#### [Angestrebtes Ziel]
Gib bitte den Artikel über die Hallenberger Freilichtbühne beginnend mit „Hallenberg. . Es“ und weiter bis einschließlich „erzählen vom Bühnenalltag.“ wieder und ersetze dabei „Freilichtbühne“ durch „Naturbühne“.

Hallenberg. . Es gibt große Rollen an der Freilichtbühne und kleine - aber beide sind wichtig. Professor Higgins und vier Pferde erzählen vom Bühnenalltag.

„Is dett nich wundascheeen!“ Das Musical „My fair Lady“ füllt der Hallenberger Freilichtbühne die Ränge. Durchschnittlich 1000 Zuschauer pro Aufführung sind hin und weg, wenn das Blumenmädchen Eliza Doolittle und der Sprachforscher Henry Higgins durch die Straßen Londons wirbeln. Ein wahnsinniges Textpensum und nahezu ständige Bühnenpräsenz hat Thomas Knecht, der den exzentrischen Professor spielt. Kaum bis keinen Text haben dagegen die Darsteller, die kleine, aber dennoch unverzichtbare Rollen übernehmen. Wir stellen beide Seiten vor:

Der Zweibein-Galopp

„Ich spiele Rennpferd in ,My fair Lady’!“ Wer kann das schon von sich behaupten? Herbert Pippel, Gerhard Knecht, Reinhard Biber und Medin Jakupovic stülpen sich für zwei kurze Szenen die Gummi-Pferde-Köpfe über und traben als vermeintliche Galopper von Ascot über die Rennbahn. Das Publikum johlt. Es gibt Inszenierungen, in denen nur wildes Pferdegetrappel von links nach rechts zu hören, aber kein Tier zu sehen ist.

#### [Vorliegende Angaben]
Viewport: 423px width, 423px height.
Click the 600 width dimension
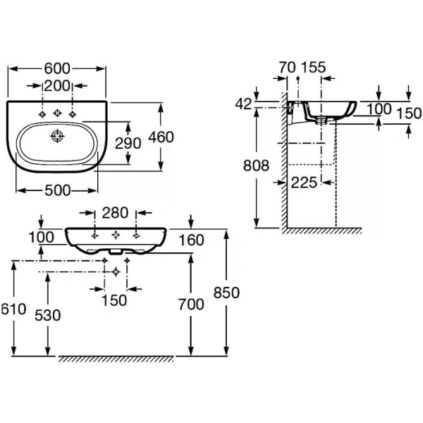click(57, 68)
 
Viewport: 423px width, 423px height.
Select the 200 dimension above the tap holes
click(57, 87)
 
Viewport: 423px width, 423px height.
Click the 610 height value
click(13, 308)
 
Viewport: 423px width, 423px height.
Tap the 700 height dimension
click(190, 304)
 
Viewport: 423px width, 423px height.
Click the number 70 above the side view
click(286, 68)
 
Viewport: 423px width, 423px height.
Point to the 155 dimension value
click(313, 68)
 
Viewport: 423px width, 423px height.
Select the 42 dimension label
click(244, 104)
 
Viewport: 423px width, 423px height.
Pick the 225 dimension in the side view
click(304, 182)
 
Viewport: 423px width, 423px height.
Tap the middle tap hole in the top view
click(57, 113)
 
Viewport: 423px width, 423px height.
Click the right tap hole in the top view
click(72, 113)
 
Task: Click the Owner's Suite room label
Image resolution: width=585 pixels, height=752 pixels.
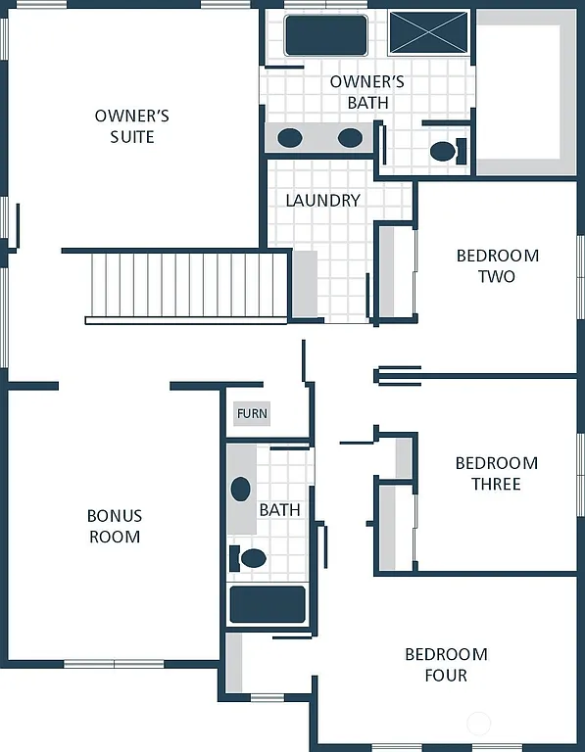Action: (x=132, y=126)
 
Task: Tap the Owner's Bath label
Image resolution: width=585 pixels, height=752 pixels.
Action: (x=366, y=91)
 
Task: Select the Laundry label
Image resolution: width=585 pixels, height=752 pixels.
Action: (x=322, y=200)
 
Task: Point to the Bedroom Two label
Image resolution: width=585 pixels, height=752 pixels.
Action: (x=497, y=265)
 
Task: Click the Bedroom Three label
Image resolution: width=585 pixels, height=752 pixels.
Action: (x=496, y=473)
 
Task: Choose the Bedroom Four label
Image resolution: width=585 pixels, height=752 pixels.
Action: (x=446, y=664)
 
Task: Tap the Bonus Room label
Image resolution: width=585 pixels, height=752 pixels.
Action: (x=115, y=526)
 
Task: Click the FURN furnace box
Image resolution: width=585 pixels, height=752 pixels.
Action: (x=252, y=414)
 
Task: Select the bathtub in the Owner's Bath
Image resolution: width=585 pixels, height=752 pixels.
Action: (x=325, y=35)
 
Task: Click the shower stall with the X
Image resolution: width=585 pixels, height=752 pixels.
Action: (x=427, y=33)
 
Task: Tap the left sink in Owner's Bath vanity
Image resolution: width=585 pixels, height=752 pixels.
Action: (x=289, y=137)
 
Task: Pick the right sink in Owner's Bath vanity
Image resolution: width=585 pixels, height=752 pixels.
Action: (x=350, y=137)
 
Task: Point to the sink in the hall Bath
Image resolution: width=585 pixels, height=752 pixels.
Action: (x=241, y=489)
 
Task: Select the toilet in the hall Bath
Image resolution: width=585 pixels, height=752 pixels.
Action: (x=251, y=558)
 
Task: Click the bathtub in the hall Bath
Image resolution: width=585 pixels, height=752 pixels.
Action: (x=268, y=604)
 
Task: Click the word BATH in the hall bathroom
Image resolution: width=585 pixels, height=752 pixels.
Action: (x=279, y=510)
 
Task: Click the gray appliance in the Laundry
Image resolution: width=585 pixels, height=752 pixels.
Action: (x=305, y=284)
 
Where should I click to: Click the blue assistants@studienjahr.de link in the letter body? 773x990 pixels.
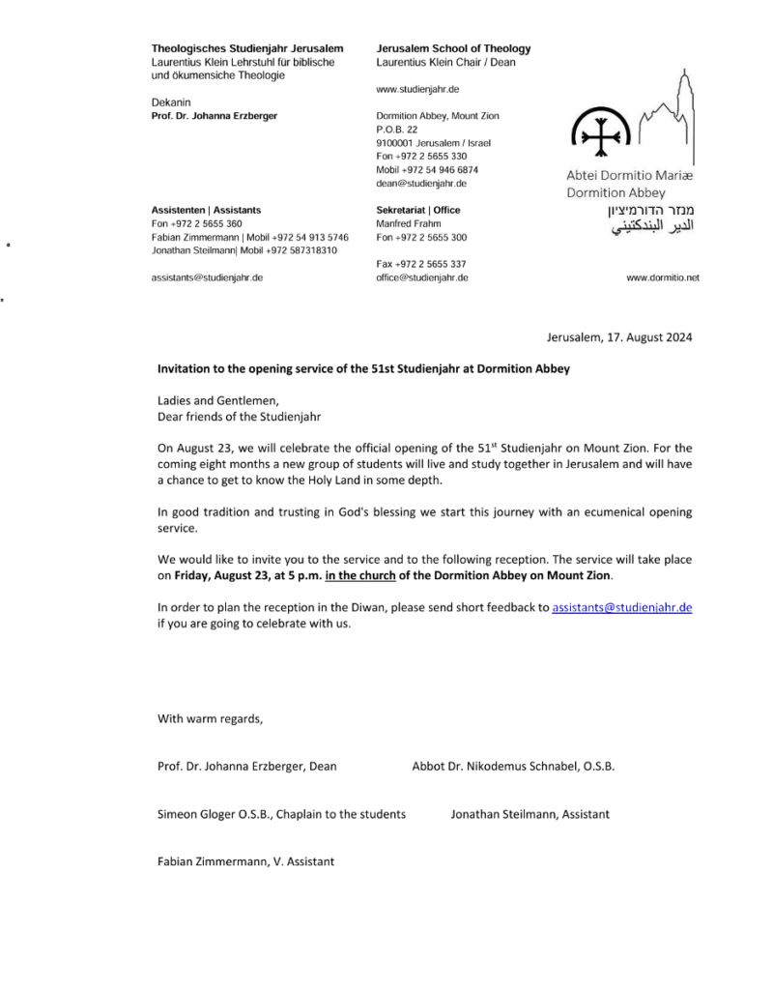coord(621,607)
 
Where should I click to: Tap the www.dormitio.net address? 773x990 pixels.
coord(663,277)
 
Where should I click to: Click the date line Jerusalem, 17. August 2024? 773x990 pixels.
coord(619,337)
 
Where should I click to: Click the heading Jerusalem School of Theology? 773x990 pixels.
coord(453,49)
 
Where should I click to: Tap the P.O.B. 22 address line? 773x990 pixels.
coord(396,130)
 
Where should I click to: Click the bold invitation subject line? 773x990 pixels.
coord(363,368)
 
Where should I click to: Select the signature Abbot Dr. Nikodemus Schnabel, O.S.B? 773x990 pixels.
coord(513,767)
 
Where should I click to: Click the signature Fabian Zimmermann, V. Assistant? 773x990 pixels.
coord(245,860)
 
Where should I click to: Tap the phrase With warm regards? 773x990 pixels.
coord(210,718)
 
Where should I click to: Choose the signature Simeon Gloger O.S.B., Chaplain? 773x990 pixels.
coord(281,814)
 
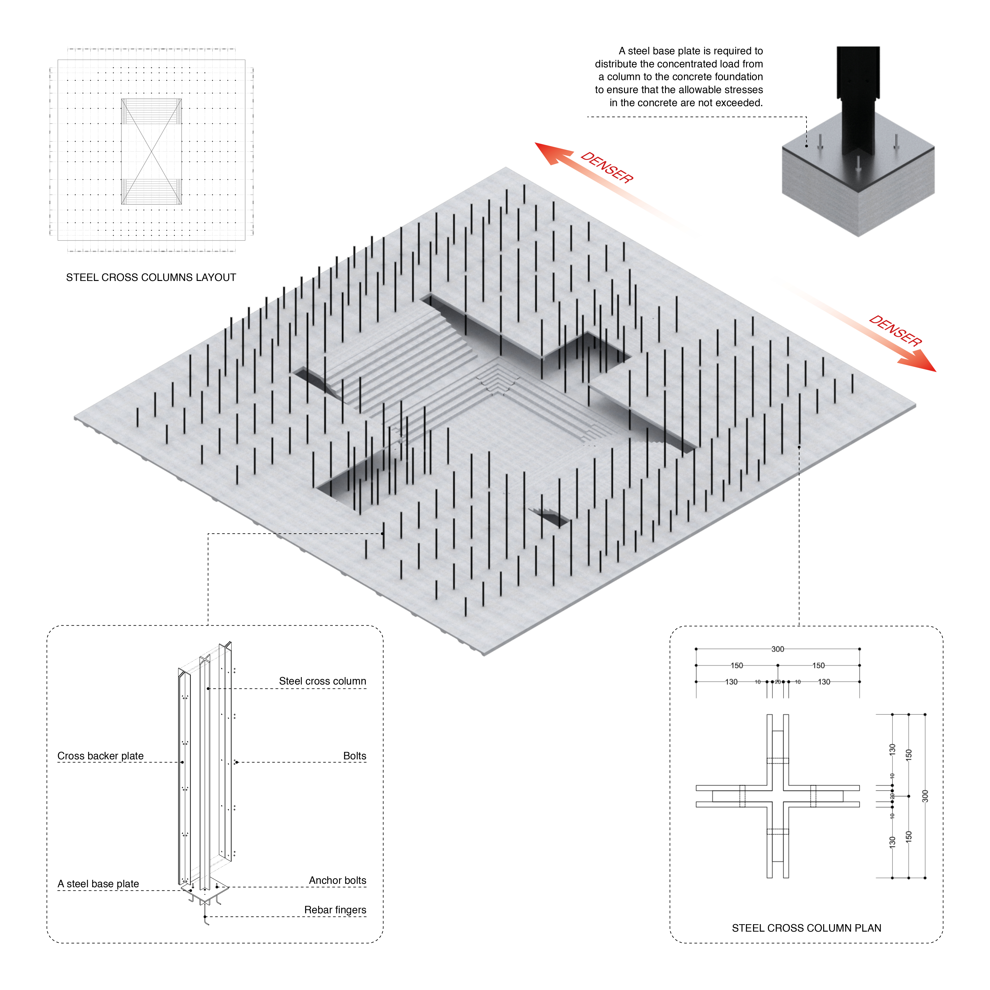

#### [Antwort]
Hallenberg. . Es gibt große Rollen an der Naturbühne und kleine - aber beide sind wichtig. Professor Higgins und vier Pferde erzählen vom Bühnenalltag.